A block of data
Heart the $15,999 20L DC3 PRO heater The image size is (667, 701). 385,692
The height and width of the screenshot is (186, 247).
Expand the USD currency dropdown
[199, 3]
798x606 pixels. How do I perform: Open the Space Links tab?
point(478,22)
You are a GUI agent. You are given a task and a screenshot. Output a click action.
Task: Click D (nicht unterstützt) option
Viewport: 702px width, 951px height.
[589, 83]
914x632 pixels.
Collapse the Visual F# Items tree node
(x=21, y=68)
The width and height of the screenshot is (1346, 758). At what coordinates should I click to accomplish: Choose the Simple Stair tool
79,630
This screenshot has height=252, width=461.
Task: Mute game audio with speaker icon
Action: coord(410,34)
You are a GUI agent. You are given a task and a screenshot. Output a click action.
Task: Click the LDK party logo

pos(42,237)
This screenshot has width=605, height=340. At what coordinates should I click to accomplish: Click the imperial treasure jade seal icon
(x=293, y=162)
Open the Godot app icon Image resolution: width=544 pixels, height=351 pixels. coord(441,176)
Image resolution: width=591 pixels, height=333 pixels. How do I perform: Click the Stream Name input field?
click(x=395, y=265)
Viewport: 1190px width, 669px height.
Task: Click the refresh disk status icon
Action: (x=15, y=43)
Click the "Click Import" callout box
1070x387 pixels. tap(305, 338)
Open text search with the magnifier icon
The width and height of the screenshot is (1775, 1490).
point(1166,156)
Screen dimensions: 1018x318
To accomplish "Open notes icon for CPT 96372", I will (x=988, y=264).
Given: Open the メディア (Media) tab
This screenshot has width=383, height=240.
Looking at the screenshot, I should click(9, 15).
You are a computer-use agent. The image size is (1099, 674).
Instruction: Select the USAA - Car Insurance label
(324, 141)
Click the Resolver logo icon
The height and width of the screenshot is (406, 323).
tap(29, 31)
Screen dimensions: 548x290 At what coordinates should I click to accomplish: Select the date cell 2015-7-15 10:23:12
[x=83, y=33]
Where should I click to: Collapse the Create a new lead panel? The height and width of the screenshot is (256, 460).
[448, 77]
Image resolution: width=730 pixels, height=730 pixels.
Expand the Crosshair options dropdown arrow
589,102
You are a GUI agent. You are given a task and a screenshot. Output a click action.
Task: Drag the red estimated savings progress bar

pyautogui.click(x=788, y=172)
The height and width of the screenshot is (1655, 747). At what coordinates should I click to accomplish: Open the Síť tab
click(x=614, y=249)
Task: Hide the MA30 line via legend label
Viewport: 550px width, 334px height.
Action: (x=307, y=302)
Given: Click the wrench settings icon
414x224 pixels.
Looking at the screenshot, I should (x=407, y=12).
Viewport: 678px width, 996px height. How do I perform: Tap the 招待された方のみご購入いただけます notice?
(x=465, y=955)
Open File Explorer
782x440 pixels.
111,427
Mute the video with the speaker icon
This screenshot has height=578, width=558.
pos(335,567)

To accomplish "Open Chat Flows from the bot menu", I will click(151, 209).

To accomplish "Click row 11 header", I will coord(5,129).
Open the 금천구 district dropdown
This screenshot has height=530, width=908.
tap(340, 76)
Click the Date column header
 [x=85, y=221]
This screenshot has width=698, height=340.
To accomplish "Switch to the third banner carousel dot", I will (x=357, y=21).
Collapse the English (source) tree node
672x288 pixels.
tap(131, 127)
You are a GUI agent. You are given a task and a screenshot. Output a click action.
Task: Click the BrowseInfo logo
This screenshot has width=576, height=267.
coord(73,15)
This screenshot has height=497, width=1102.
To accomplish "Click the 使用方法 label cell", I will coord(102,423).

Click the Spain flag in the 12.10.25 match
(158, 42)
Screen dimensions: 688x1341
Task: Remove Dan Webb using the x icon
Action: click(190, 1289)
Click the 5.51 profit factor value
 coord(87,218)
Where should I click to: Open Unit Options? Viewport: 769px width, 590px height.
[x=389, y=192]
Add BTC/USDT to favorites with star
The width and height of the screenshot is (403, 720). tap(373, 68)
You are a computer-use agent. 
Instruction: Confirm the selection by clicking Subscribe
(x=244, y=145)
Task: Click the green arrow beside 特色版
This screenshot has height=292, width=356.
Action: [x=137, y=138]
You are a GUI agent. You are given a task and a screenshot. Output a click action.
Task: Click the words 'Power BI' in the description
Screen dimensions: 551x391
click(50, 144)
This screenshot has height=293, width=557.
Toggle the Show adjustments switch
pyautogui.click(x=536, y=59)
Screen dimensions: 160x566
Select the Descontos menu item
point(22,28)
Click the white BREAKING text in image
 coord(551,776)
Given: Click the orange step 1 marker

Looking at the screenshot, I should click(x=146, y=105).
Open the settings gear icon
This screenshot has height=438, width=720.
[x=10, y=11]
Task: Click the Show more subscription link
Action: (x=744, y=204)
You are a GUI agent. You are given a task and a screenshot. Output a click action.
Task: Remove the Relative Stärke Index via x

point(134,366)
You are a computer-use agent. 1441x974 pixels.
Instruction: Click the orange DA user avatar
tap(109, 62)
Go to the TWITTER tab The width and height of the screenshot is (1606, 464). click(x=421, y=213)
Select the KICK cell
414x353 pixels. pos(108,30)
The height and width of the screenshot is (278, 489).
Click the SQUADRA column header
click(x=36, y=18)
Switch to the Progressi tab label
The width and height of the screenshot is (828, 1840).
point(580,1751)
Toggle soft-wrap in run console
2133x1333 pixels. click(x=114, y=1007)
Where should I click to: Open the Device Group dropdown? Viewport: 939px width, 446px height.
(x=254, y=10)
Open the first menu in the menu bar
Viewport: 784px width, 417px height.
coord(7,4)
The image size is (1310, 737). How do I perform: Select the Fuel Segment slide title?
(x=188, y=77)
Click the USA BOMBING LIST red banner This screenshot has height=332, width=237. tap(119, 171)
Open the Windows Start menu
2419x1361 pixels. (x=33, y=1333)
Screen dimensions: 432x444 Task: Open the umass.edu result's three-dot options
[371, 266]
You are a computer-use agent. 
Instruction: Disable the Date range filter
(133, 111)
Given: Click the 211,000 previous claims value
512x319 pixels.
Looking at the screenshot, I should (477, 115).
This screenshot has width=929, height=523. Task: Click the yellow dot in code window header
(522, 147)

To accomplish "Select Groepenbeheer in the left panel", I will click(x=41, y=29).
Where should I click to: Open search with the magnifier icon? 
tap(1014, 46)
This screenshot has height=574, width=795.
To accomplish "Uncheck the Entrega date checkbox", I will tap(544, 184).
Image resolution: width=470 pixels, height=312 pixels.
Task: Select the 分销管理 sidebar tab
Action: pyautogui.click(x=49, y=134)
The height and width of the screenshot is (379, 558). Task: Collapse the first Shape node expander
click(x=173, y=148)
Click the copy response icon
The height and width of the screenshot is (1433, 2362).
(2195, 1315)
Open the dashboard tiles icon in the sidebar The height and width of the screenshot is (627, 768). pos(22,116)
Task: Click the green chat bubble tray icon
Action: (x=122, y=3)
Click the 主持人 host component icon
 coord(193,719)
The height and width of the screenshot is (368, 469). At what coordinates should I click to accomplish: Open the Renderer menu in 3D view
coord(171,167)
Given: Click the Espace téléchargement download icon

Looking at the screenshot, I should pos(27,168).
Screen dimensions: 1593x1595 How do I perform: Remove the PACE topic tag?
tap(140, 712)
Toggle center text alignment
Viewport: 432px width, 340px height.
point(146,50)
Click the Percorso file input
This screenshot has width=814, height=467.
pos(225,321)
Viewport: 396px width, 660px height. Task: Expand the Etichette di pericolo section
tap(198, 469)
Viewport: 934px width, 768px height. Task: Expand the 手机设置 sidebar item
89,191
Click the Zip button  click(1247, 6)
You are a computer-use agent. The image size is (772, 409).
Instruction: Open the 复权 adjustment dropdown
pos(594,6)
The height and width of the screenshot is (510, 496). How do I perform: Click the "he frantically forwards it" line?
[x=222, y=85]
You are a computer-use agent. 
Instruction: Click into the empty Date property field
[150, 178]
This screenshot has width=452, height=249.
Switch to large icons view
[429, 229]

Task objective: Return, unchanged, the stretch of the records above from the line containing "Screen dimensions: 432x444" through the line containing "Action: (x=122, y=3)".

In response:
Screen dimensions: 432x444 Task: Open the umass.edu result's three-dot options
[371, 266]
You are a computer-use agent. 
Instruction: Disable the Date range filter
(133, 111)
Given: Click the 211,000 previous claims value
512x319 pixels.
Looking at the screenshot, I should (477, 115).
This screenshot has width=929, height=523. Task: Click the yellow dot in code window header
(522, 147)

To accomplish "Select Groepenbeheer in the left panel", I will click(x=41, y=29).
Where should I click to: Open search with the magnifier icon? 
tap(1014, 46)
This screenshot has height=574, width=795.
To accomplish "Uncheck the Entrega date checkbox", I will tap(544, 184).
Image resolution: width=470 pixels, height=312 pixels.
Task: Select the 分销管理 sidebar tab
Action: pyautogui.click(x=49, y=134)
The height and width of the screenshot is (379, 558). Task: Collapse the first Shape node expander
click(x=173, y=148)
Click the copy response icon
The height and width of the screenshot is (1433, 2362).
(2195, 1315)
Open the dashboard tiles icon in the sidebar The height and width of the screenshot is (627, 768). pos(22,116)
Task: Click the green chat bubble tray icon
Action: (x=122, y=3)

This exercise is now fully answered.